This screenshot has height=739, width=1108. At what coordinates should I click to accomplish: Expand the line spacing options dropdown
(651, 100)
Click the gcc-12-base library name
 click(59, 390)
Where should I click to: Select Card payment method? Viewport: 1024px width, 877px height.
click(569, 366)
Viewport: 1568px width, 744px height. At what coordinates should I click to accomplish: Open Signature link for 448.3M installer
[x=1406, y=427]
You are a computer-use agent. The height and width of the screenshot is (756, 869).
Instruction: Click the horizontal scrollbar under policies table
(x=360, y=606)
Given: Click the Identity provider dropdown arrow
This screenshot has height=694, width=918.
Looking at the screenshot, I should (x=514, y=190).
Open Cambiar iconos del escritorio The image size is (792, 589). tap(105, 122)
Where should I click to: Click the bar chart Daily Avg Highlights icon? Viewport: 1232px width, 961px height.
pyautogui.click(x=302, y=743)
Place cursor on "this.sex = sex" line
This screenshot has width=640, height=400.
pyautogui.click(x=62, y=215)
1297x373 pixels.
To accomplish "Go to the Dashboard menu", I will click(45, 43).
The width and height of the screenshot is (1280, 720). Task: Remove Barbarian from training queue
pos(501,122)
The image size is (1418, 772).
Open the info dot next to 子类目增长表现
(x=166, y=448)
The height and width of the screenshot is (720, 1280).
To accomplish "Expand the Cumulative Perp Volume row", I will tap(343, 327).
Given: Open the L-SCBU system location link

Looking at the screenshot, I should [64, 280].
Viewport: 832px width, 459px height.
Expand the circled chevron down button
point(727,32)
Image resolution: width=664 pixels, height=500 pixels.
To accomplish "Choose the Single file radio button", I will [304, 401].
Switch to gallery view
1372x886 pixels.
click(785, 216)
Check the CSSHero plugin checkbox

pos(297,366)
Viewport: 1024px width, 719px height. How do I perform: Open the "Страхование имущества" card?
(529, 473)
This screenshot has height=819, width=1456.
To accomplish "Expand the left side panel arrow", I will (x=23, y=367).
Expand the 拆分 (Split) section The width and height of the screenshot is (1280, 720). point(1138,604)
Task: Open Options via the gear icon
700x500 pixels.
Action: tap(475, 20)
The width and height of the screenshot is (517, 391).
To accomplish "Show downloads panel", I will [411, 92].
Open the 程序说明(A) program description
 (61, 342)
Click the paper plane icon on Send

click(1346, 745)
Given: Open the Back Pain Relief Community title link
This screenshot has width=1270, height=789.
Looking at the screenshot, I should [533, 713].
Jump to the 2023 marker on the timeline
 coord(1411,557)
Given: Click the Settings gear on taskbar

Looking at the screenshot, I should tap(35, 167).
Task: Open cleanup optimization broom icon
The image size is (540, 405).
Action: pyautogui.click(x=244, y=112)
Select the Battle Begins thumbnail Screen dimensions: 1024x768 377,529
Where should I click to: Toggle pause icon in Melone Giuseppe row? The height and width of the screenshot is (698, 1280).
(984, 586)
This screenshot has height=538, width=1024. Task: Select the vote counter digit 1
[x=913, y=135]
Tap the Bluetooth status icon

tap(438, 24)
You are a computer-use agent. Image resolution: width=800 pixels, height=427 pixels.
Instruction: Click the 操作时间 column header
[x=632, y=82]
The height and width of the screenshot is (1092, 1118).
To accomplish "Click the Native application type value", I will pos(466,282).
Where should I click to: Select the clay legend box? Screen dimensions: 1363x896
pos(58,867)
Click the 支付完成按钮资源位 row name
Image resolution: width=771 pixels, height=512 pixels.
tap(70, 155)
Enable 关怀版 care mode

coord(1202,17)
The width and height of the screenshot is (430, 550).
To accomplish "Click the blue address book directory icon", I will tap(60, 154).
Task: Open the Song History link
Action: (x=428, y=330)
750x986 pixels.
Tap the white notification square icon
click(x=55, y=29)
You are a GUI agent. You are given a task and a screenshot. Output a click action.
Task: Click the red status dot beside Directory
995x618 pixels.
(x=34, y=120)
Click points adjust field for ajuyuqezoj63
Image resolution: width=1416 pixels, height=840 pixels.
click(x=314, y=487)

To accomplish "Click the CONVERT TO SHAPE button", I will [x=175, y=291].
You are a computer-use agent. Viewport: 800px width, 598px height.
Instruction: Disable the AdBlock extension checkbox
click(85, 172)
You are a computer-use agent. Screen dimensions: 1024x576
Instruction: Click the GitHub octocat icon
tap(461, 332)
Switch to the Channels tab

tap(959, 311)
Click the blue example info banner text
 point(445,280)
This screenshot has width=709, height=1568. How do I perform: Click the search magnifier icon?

******************************

> **The task**: Copy every one of the rows above exactly as they appear, without changing a single character.

> **Written response**:
This screenshot has height=739, width=1108. At what coordinates should I click to accomplish: Expand the line spacing options dropdown
(651, 100)
Click the gcc-12-base library name
 click(59, 390)
Where should I click to: Select Card payment method? Viewport: 1024px width, 877px height.
click(569, 366)
Viewport: 1568px width, 744px height. At what coordinates should I click to accomplish: Open Signature link for 448.3M installer
[x=1406, y=427]
You are a computer-use agent. The height and width of the screenshot is (756, 869).
Instruction: Click the horizontal scrollbar under policies table
(x=360, y=606)
Given: Click the Identity provider dropdown arrow
This screenshot has height=694, width=918.
Looking at the screenshot, I should (x=514, y=190).
Open Cambiar iconos del escritorio The image size is (792, 589). tap(105, 122)
Where should I click to: Click the bar chart Daily Avg Highlights icon? Viewport: 1232px width, 961px height.
pyautogui.click(x=302, y=743)
Place cursor on "this.sex = sex" line
This screenshot has width=640, height=400.
pyautogui.click(x=62, y=215)
1297x373 pixels.
To accomplish "Go to the Dashboard menu", I will click(45, 43).
The width and height of the screenshot is (1280, 720). Task: Remove Barbarian from training queue
pos(501,122)
The image size is (1418, 772).
Open the info dot next to 子类目增长表现
(x=166, y=448)
The height and width of the screenshot is (720, 1280).
To accomplish "Expand the Cumulative Perp Volume row", I will tap(343, 327).
Given: Open the L-SCBU system location link

Looking at the screenshot, I should [64, 280].
Viewport: 832px width, 459px height.
Expand the circled chevron down button
point(727,32)
Image resolution: width=664 pixels, height=500 pixels.
To accomplish "Choose the Single file radio button", I will [304, 401].
Switch to gallery view
1372x886 pixels.
click(785, 216)
Check the CSSHero plugin checkbox

pos(297,366)
Viewport: 1024px width, 719px height. How do I perform: Open the "Страхование имущества" card?
(529, 473)
This screenshot has height=819, width=1456.
To accomplish "Expand the left side panel arrow", I will (x=23, y=367).
Expand the 拆分 (Split) section The width and height of the screenshot is (1280, 720). point(1138,604)
Task: Open Options via the gear icon
700x500 pixels.
Action: tap(475, 20)
The width and height of the screenshot is (517, 391).
To accomplish "Show downloads panel", I will [411, 92].
Open the 程序说明(A) program description
 (61, 342)
Click the paper plane icon on Send

click(1346, 745)
Given: Open the Back Pain Relief Community title link
This screenshot has width=1270, height=789.
Looking at the screenshot, I should [533, 713].
Jump to the 2023 marker on the timeline
 coord(1411,557)
Given: Click the Settings gear on taskbar

Looking at the screenshot, I should tap(35, 167).
Task: Open cleanup optimization broom icon
The image size is (540, 405).
Action: pyautogui.click(x=244, y=112)
Select the Battle Begins thumbnail Screen dimensions: 1024x768 377,529
Where should I click to: Toggle pause icon in Melone Giuseppe row? The height and width of the screenshot is (698, 1280).
(984, 586)
This screenshot has height=538, width=1024. Task: Select the vote counter digit 1
[x=913, y=135]
Tap the Bluetooth status icon

tap(438, 24)
You are a computer-use agent. Image resolution: width=800 pixels, height=427 pixels.
Instruction: Click the 操作时间 column header
[x=632, y=82]
The height and width of the screenshot is (1092, 1118).
To accomplish "Click the Native application type value", I will pos(466,282).
Where should I click to: Select the clay legend box? Screen dimensions: 1363x896
pos(58,867)
Click the 支付完成按钮资源位 row name
Image resolution: width=771 pixels, height=512 pixels.
tap(70, 155)
Enable 关怀版 care mode

coord(1202,17)
The width and height of the screenshot is (430, 550).
To accomplish "Click the blue address book directory icon", I will tap(60, 154).
Task: Open the Song History link
Action: (x=428, y=330)
750x986 pixels.
Tap the white notification square icon
click(x=55, y=29)
You are a GUI agent. You are given a task and a screenshot. Output a click action.
Task: Click the red status dot beside Directory
995x618 pixels.
(x=34, y=120)
Click points adjust field for ajuyuqezoj63
Image resolution: width=1416 pixels, height=840 pixels.
click(x=314, y=487)

To accomplish "Click the CONVERT TO SHAPE button", I will [x=175, y=291].
You are a computer-use agent. Viewport: 800px width, 598px height.
Instruction: Disable the AdBlock extension checkbox
click(85, 172)
You are a computer-use agent. Screen dimensions: 1024x576
Instruction: Click the GitHub octocat icon
tap(461, 332)
Switch to the Channels tab

tap(959, 311)
Click the blue example info banner text
 point(445,280)
This screenshot has width=709, height=1568. How do I perform: Click the search magnifier icon?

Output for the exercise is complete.